Atorvastatin calcium should be used with caution in patients who consume substantial quantities of alcohol and/or have a history of liver disease. Active liver disease or unexplained persistent transaminase elevations are contraindications to the use of atorvastatin calcium [see Contraindications (4).
Increases in HbA1c and fasting serum glucose levels have been reported with HMG-CoA reductase inhibitors, including atorvastatin calcium.
Statins interfere with cholesterol synthesis and theoretically might blunt adrenal and/or gonadal steroid production. Clinical studies have shown that atorvastatin calcium does not reduce basal plasma cortisol concentration or impair adrenal reserve. The effects of statins on male fertility have not been studied in adequate numbers of patients. The effects, if any, on the pituitary-gonadal axis in premenopausal women are unknown. Caution should be exercised if a statin is administered concomitantly with drugs that may decrease the levels or activity of endogenous steroid hormones, such as ketoconazole, spironolactone, and cimetidine.
Brain hemorrhage was seen in a female dog treated for 3 months at 120 mg/kg/day.

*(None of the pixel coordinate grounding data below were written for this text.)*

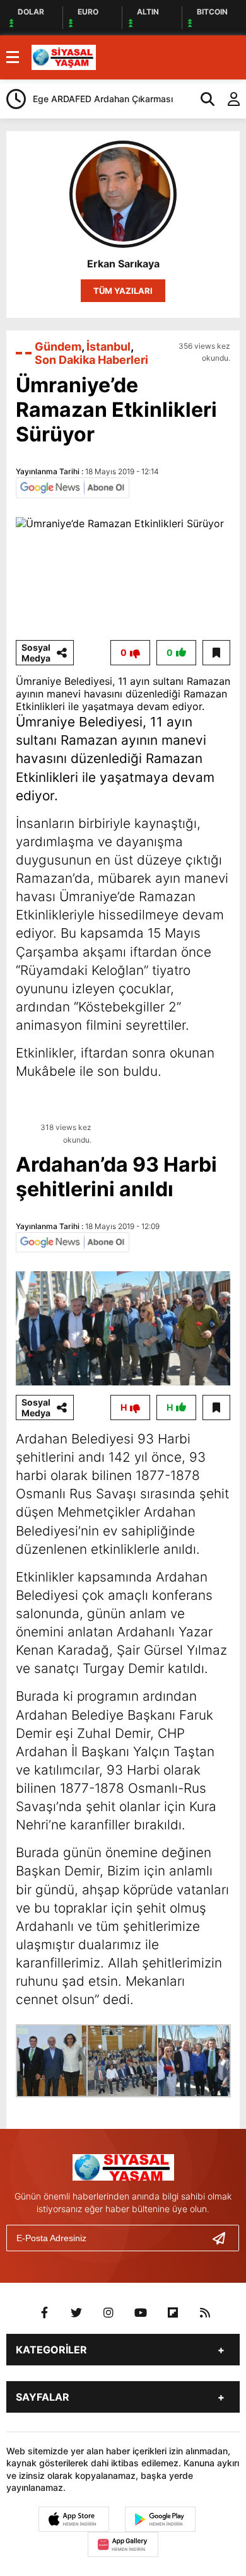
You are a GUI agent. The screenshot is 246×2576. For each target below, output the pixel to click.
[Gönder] (224, 2238)
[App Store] (73, 2519)
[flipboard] (172, 2313)
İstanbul (108, 346)
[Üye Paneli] (227, 99)
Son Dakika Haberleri (91, 359)
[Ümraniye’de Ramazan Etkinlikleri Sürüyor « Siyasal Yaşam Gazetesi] (64, 56)
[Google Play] (160, 2519)
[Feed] (205, 2313)
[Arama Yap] (201, 99)
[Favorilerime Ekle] (216, 652)
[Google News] (72, 487)
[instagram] (108, 2313)
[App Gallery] (123, 2544)
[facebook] (44, 2313)
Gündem (58, 346)
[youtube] (140, 2313)
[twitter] (76, 2313)
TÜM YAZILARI (123, 291)
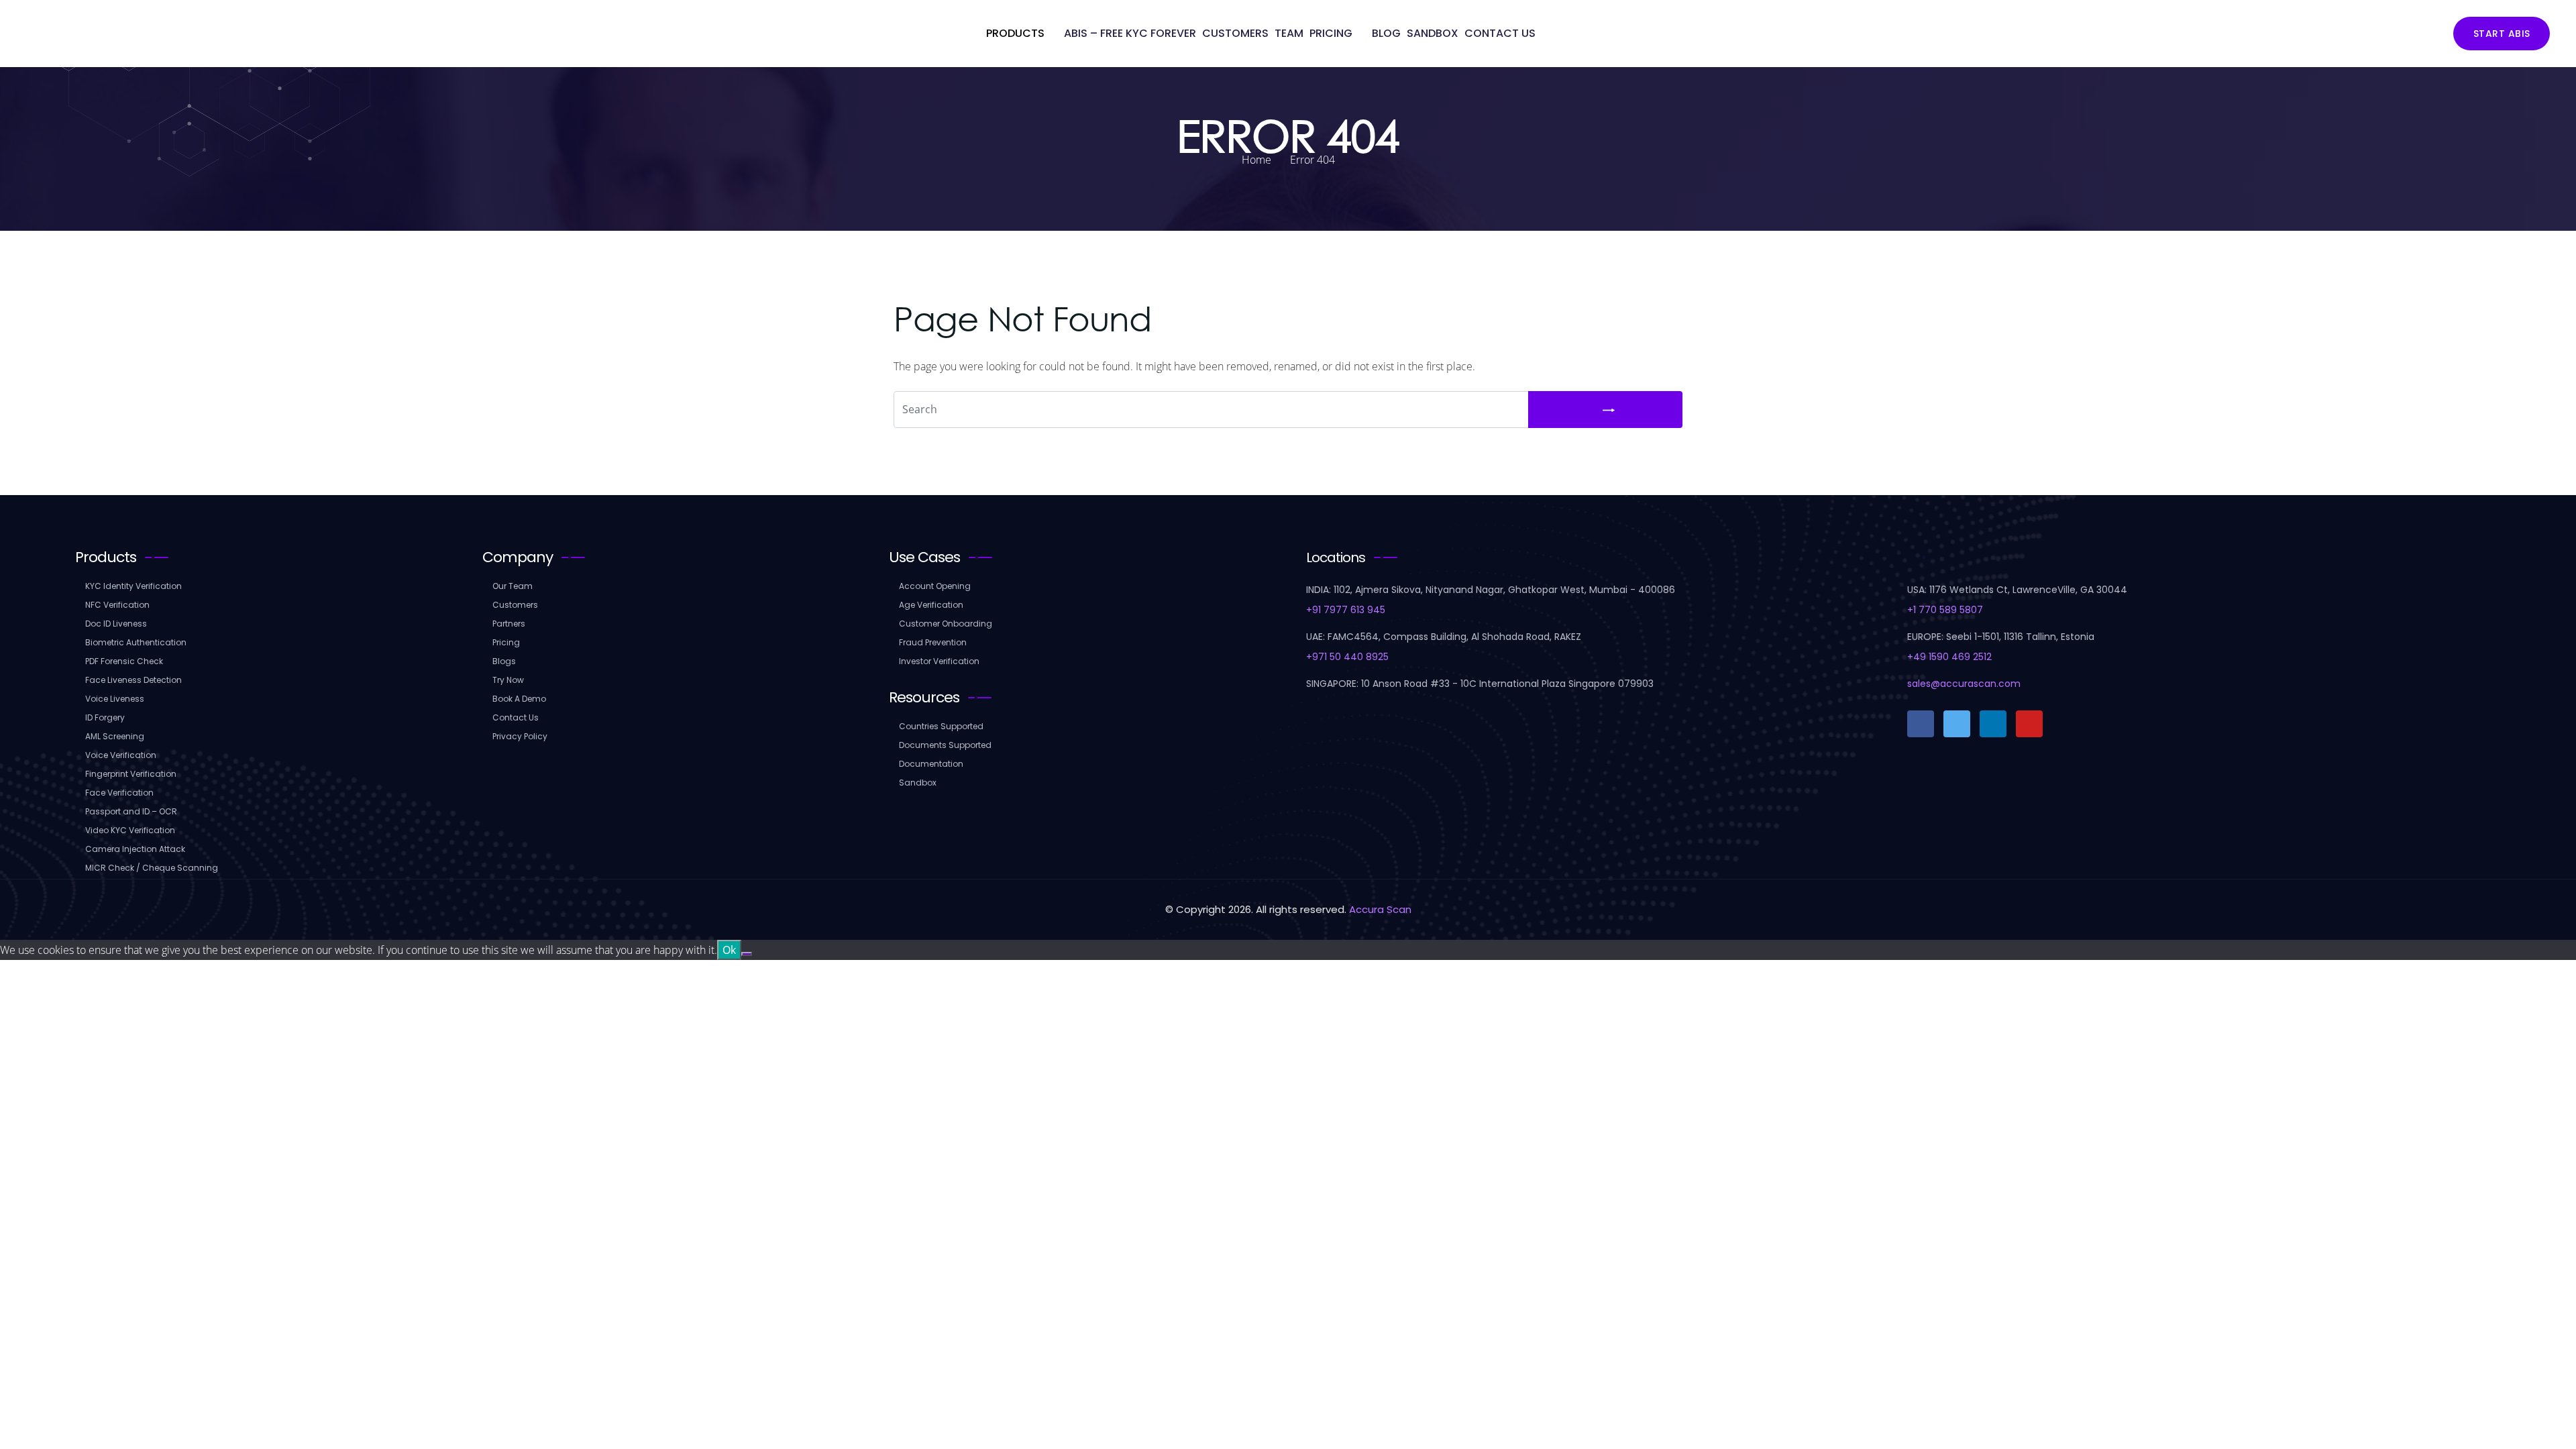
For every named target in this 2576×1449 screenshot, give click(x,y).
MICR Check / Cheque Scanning (151, 867)
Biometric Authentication (135, 642)
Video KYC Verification (130, 830)
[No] (746, 954)
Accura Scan (1380, 909)
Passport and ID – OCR (131, 811)
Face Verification (119, 792)
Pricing (1330, 33)
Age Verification (931, 604)
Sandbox (1432, 33)
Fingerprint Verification (130, 774)
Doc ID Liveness (116, 623)
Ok (729, 950)
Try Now (508, 680)
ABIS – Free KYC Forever (1130, 33)
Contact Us (1500, 33)
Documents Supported (945, 745)
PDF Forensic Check (124, 661)
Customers (1235, 33)
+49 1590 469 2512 (1949, 656)
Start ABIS (2501, 33)
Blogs (504, 661)
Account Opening (935, 586)
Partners (508, 623)
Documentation (931, 763)
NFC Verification (117, 604)
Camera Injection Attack (135, 849)
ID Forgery (105, 717)
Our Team (512, 586)
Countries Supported (941, 726)
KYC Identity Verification (133, 586)
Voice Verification (120, 755)
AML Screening (114, 736)
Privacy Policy (519, 736)
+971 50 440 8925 (1347, 656)
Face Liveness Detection (133, 680)
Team (1289, 33)
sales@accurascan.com (1964, 683)
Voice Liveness (114, 698)
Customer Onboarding (945, 623)
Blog (1386, 33)
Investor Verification (939, 661)
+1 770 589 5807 (1945, 609)
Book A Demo (519, 698)
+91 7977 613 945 (1345, 609)
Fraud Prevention (933, 642)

Brain hemorrhage and optic nerve vacuolation were seen in another female dog that was sacrificed in moribund condition after 11 weeks of escalating doses up to 280 mg/kg/day. The 120 mg/kg dose resulted in a systemic exposure approximately 16 times the human plasma area-under-the-curve (AUC, 0 to 24 hours) based on the maximum human dose of 80 mg/day. A single tonic convulsion was seen in each of 2 male dogs (one treated at 10 mg/kg/day and one at 120 mg/kg/day) in a 2-year study. No CNS lesions have been observed in mice after chronic treatment for up to 2 years at doses up to 400 mg/kg/day or in rats at doses up to 100 mg/kg/day. These doses were 6 to 11 times (mouse) and 8 to 16 times (rat) the human AUC (0 to 24) based on the maximum recommended human dose of 80 mg/day.
CNS vascular lesions, characterized by perivascular hemorrhages, edema, and mononuclear cell infiltration of perivascular spaces, have been observed in dogs treated with other members of this class. A chemically similar drug in this class produced optic nerve degeneration (Wallerian degeneration of retinogeniculate fibers) in clinically normal dogs in a dose-dependent fashion at a dose that produced plasma drug levels about 30 times higher than the mean drug level in humans taking the highest recommended dose.